We also saw other ungulates while on safari – including wildebeest, giraffes, and antelope.  In Namibia the “antelope du jour” is the Springbok, which is very common.  By the end of the trip we had seen so many of them that we sort of drove by and barely glanced at them without taking a picture.  Imagine that – me not taking a picture! 🙂

For all of the pictures above, I generally use the same camera setting – I set the camera to aperture priority mode and maintain an aperture anywhere between f/5.6 and f/8.0 or f/9.0.  This makes sure that I get the bulk of the image in crisp focus but due to the zoom of the lens I also get some blur in the background.  I shoot with the focus in One Shot AF, which means that when I press the shutter button halfway the autofocus kicks in but it doesn’t track.  If you look at the photos above, these animals aren’t moving (at least not moving fast).  So One Shot AF works fine and is my preferred setting for the stationary animals. Later in the day we saw some elephants at a great watering hole near Halali.  They honestly came in droves and it was a beautiful location; we had shaded seats to watch the big guys walking around.

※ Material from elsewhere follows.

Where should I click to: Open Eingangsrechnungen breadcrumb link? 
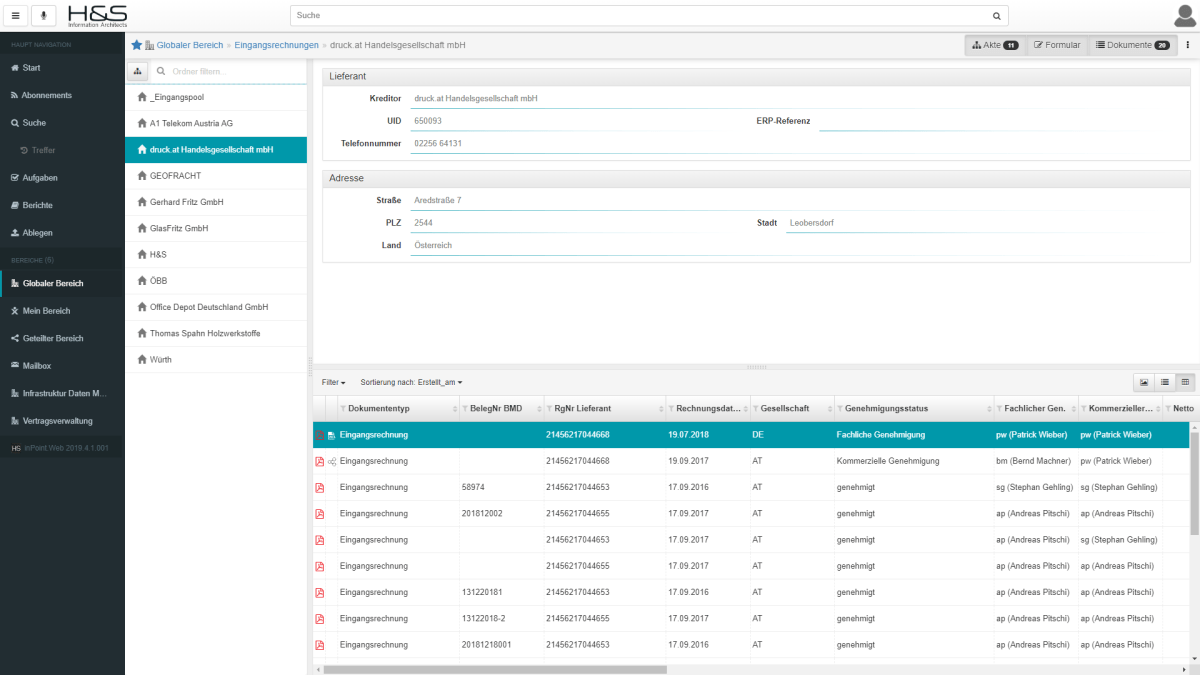point(276,45)
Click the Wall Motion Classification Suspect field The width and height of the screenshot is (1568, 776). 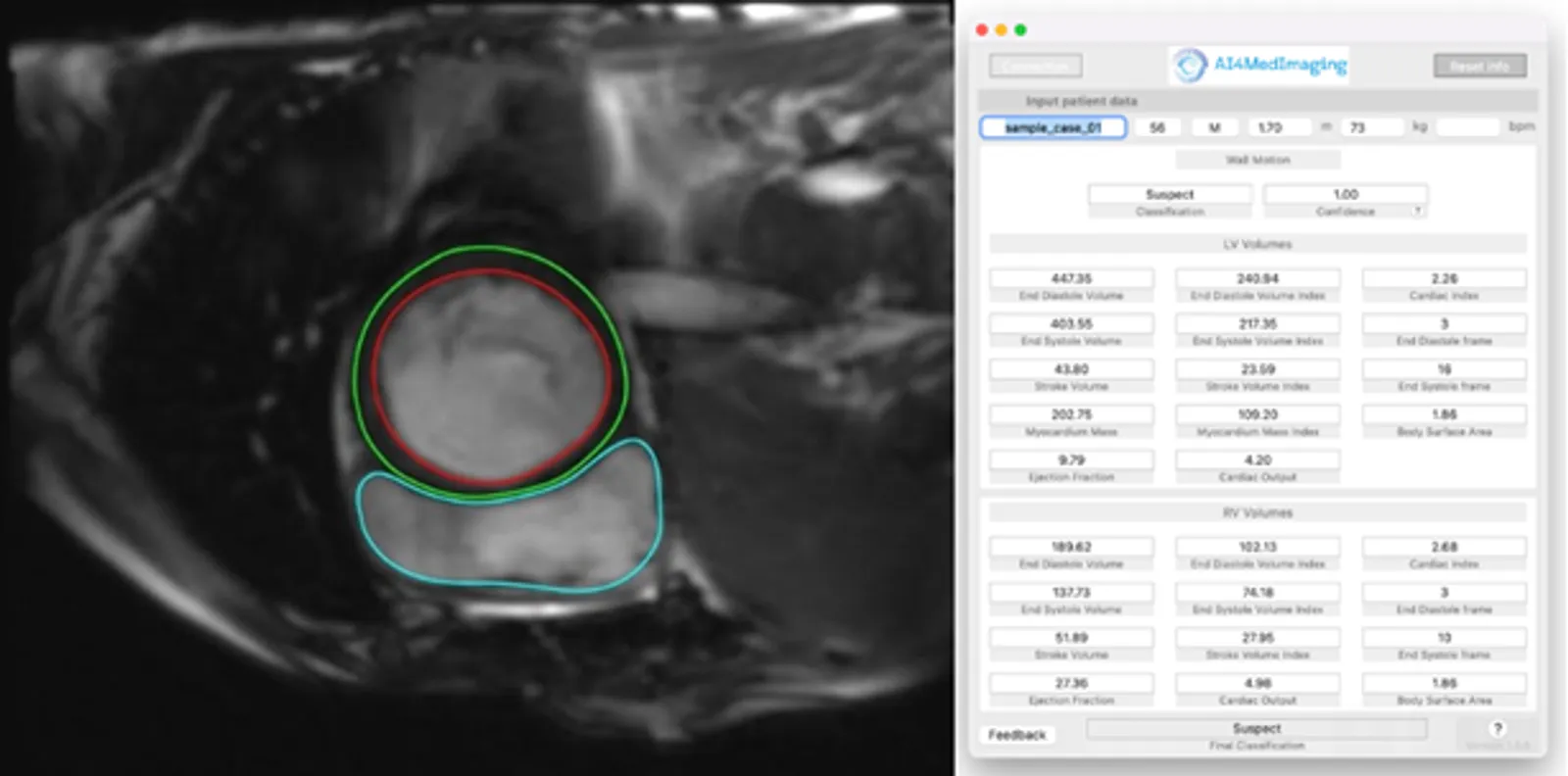click(1170, 194)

This brings me to another point when doing safari photography, and that’s the challenge with composition.  Unless you’re paying insane amounts of money, you’re generally sitting in a jeep of some sort, with other people, and restricted to certain roads, watering holes or rest stops (if you work for the BBC or are a professional nature photographer, you’re reading the wrong blog!)  This creates a challenge when it comes to composition.  Ideally you’d want to get a picture of an elephant with more than just a natural background – you’d want to be standing close to it, take it from the ground looking upwards (I know, a bit frightening…) or do something else clever. Since I’m limited in situations like this, I focus on getting pictures as sharp as I can and then think a lot about the magic word – CROP.  All of the images above were cropped to create a more interesting composition.  I take full size images with my camera to ensure a relatively high quality when cropping; this isn’t required and requires a bit more diligence (as an example, you have to be willing and almost aggressive in deleting pictures that you’re not going to use, or else your hard drive will fill up too fast).  In the photos above I cropped close on several images to get the elephants skin up close; the wrinkles and texture really add a prehistoric look to these pachyderms.

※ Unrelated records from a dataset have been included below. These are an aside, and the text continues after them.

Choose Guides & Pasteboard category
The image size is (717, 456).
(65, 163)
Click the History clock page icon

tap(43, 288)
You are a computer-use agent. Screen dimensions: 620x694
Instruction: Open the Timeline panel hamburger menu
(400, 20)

In addition to the big mammals, we were fortunate enough to see some birds as well.  I love the picture below of the Lilac Breasted Roller – this has to be one of the most beautiful birds in the world, and I love how sharp this picture came out.

We also saw some other birds on our trip, including this “Bustard” walking through the grass.

And this picture of the hornbill – it was kinda funny to see these guys flying around, it’s almost like the huge banana on their bill is so non-aerodynamic that they look out of control as they get airborne! And finally probably my favorite photo of birds, is these two owls that we took at the famous Okaukeujo Watering Hole; I think they’re Cape Eagle Owls.

This picture absolutely required a tripod – I tried numerous times to get the shot but the exposure time was a few seconds and it never failed that the owls would move ever so slightly to create a blurry image.  So I bumped up the ISO and kept trying, eventually capturing one that was satisfactory.  And when I first started shooting I didn’t even realize there were two in the tree!  I just love owls – I really do think they have an aura about them as being wiser than other animals.  For a close up of the image above just click on it. The watering hole where the above picture was taken is incredible – it was walking distance from our camp, so I spent a lot of time there and was able to capture the two images below of these beautiful white rhino’s stopping for a drink.  I particularly like the reflection in the first image.

The picture above was actually taken at an extremely high ISO – 25,600.  My new camera handles noise pretty well, but when jacked up that high it was definitely noticeable.  I used noise reduction through Lightroom and that cleaned the image up nicely. We were also extremely lucky on our safari to see one of the most elusive animals in Africa – the Leopard!  And we saw one in broad daylight, slinking from one shady spot to another.  Here’s an image of him walking, and then he posed very nicely for me to capture the next image.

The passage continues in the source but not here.